◆ Source data:
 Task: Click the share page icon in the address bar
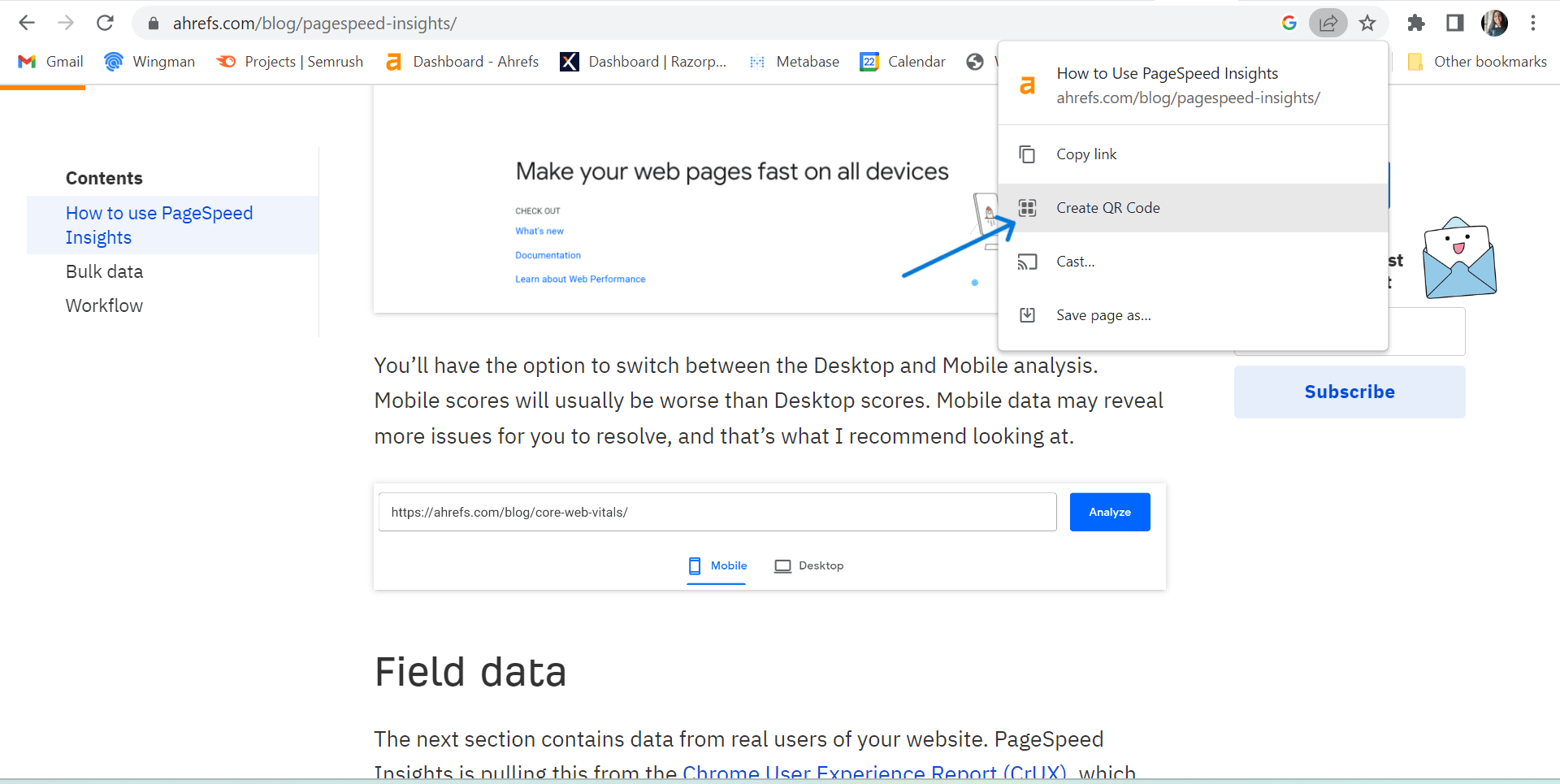coord(1328,23)
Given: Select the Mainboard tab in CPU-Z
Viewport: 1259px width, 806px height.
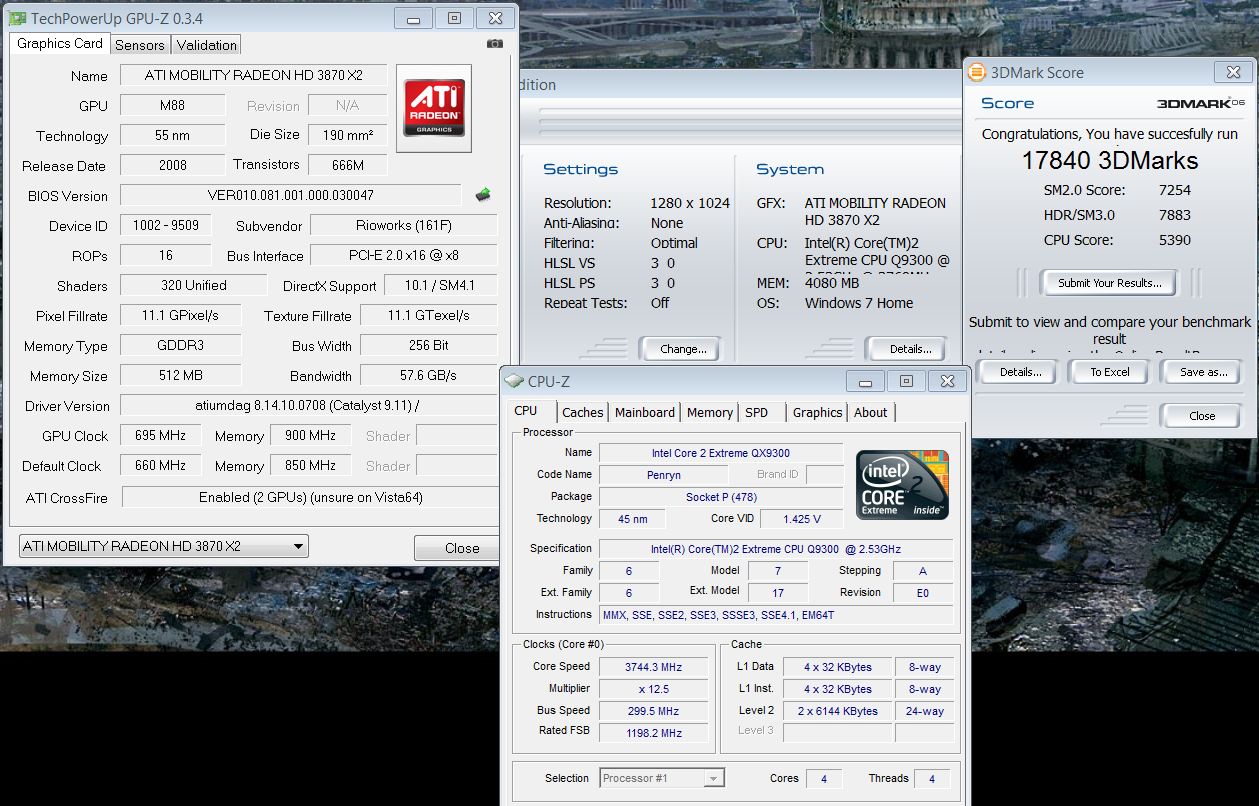Looking at the screenshot, I should pyautogui.click(x=644, y=412).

◆ Activity:
Output the records above exactly, leaving out pictures.

◆ Task answer:
 Task: Click the share page icon in the address bar
coord(1328,23)
Given: Select the Mainboard tab in CPU-Z
Viewport: 1259px width, 806px height.
Looking at the screenshot, I should pyautogui.click(x=644, y=412).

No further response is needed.